DC Commercial Real Estate Market Still Facing Challenges Thanks To Pandemic
Washington DC: The COVID-19 pandemic’s effects have subsided in many cases, but the market for commercial real estate is still impacted by the persistent popularity of remote work.
This is significant in D.C. because commercial office buildings generate over $1.1 billion in tax revenue for the city, and uncertainty about building values increases fiscal risks.
The percentage of a building’s leasable space that is currently unoccupied is known as its vacancy rate. The percentage of space in a building that is either vacant or soon to be vacant is known as its availability rate. According to availability rates, there is a chance that vacancy rates will rise significantly in several D.C.’s commercial real estate submarkets.
The margin of potential increases in the downtown submarkets (East End and CBD), which are home to the majority of commercial office buildings, is particularly concerning. If leasing activity does not improve, East End and the CBD could see increases in their vacancy rates of 7.7 and 3.3 percentage points, respectively.

**Records supplied:**
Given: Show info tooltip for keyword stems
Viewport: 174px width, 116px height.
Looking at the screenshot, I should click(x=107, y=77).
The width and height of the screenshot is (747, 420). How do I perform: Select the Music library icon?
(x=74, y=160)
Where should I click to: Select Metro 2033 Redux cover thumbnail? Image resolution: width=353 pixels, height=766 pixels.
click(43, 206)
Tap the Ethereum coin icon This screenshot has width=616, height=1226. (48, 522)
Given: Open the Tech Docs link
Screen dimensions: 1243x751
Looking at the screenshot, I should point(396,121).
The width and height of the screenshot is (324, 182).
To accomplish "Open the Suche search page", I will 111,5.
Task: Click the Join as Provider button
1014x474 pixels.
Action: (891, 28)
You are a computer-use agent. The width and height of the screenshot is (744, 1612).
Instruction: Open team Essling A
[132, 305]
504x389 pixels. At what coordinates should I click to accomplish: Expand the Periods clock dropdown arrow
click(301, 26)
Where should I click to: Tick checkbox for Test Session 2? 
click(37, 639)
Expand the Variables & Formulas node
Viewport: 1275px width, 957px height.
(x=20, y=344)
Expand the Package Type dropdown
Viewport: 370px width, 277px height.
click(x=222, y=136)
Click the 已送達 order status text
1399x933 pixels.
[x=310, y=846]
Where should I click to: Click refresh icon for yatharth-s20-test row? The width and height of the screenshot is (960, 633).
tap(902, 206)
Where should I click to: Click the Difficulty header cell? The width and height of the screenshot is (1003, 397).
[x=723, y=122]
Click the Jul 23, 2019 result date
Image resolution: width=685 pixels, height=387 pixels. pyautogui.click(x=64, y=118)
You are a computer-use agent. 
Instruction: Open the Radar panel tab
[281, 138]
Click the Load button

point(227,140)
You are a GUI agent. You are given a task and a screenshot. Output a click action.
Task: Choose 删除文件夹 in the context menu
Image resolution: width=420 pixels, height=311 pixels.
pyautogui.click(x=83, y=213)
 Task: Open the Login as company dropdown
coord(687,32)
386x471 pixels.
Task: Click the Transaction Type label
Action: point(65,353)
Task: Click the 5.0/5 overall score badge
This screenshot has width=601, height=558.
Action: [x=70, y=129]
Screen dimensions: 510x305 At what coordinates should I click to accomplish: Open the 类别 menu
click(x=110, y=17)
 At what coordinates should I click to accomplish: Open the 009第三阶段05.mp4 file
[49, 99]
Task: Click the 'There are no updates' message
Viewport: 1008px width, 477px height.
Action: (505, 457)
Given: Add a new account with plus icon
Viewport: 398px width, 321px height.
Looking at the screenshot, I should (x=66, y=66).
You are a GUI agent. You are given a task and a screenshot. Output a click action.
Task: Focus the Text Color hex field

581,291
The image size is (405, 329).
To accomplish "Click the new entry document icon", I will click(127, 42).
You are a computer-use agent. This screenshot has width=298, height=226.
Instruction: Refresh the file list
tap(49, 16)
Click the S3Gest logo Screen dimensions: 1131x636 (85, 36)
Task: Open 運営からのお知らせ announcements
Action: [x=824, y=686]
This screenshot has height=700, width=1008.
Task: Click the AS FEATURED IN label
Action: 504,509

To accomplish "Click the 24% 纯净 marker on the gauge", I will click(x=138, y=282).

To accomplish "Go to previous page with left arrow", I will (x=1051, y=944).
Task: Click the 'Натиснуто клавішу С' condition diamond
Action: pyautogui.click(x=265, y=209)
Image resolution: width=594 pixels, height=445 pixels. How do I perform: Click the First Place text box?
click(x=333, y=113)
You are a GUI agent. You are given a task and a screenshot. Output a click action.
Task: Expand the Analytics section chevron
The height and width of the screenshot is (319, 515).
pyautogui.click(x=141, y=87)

**Work task A:** List every amount in the article on the D.C. commercial real estate market that is given in dollars or in percentage points.
**Work task B:** Continue the article on the D.C. commercial real estate market after its final sentence.

**Exercise result A:**
- over $1.1 billion
- 7.7 percentage points
- 3.3 percentage points

**Exercise result B:**
The results are dire given the impending fiscal cliff in 2024: if vacancy rates and cap rates keep rising, tax revenue could be lost by as much as $157.7 million. This equates to roughly 1.6 percent of local tax revenue and 10% of all money received from commercial property in D.C.
The annual tax revenue loss to the District could be as high as $102 million if vacancy rates rise to availability rates. East End and the Central Business District would see the greatest value losses. These two submarkets stand to lose the most value, amounting to an estimated $92 million in lost tax revenue, because they have the greatest space and the widest gaps between vacancy and availability rates. This exceeds the estimated revenue loss by 90%.